Faithful quantum state preparation at 42 GHz acoustic frequency

High state-preparation fidelities comparable to existing schemes

Potential for multi-phonon entanglement and quantum state transfer

Abstract

Acoustic control and coupling of quantum systems via phonons can enable miniaturized quantum technology devices for on-chip integration. Optically active quantum dots (QDs) are essential for such platforms, yet they have long lacked direct acoustic transitions between charge states. The recently proposed hybrid acousto-optical swing-up scheme introduces such high-fidelity transitions but has been proposed for sub-THz phonon frequencies, limiting practical implementations. Here, we overcome this limitation by exploiting higher-harmonic-assisted processes arising from strain-induced modulation of the optical transition energy.

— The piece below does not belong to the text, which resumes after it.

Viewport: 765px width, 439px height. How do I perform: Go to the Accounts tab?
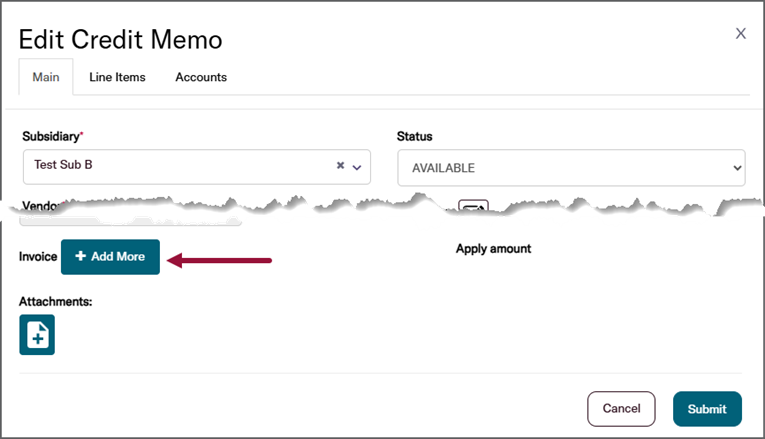click(201, 77)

This parametric modulation of the optically dressed splitting produces multi-phonon-like resonances when a harmonic of the mechanical modulation matches the generalized Rabi frequency. We predict faithful state preparation with an acoustic frequency that is only a fraction of this splitting, specifically 42 GHz for a 0.341 THz splitting, thereby bridging control at accessible acoustic frequencies with the THz energy scales. In doing so, we establish control principles that separate optical energy delivery from coherent acoustic control. We complement numerical simulations with an effective model and a geometric interpretation. Evaluation of phonon-induced decoherence within a non-Markovian framework indicates high state-preparation fidelities, comparable to one-phonon and all-optical schemes. Potential applications extend beyond QD charge state preparation. Since the same interaction structure arises for a quantized acoustic field, our results provide a foundation for multi-phonon processes in QDs coupled to phononic resonators, including QD-phonon entanglement, state transfer, and the optical preparation of nonclassical multi-phonon states in quantized acoustic modes, all essential for future on-chip quantum technologies.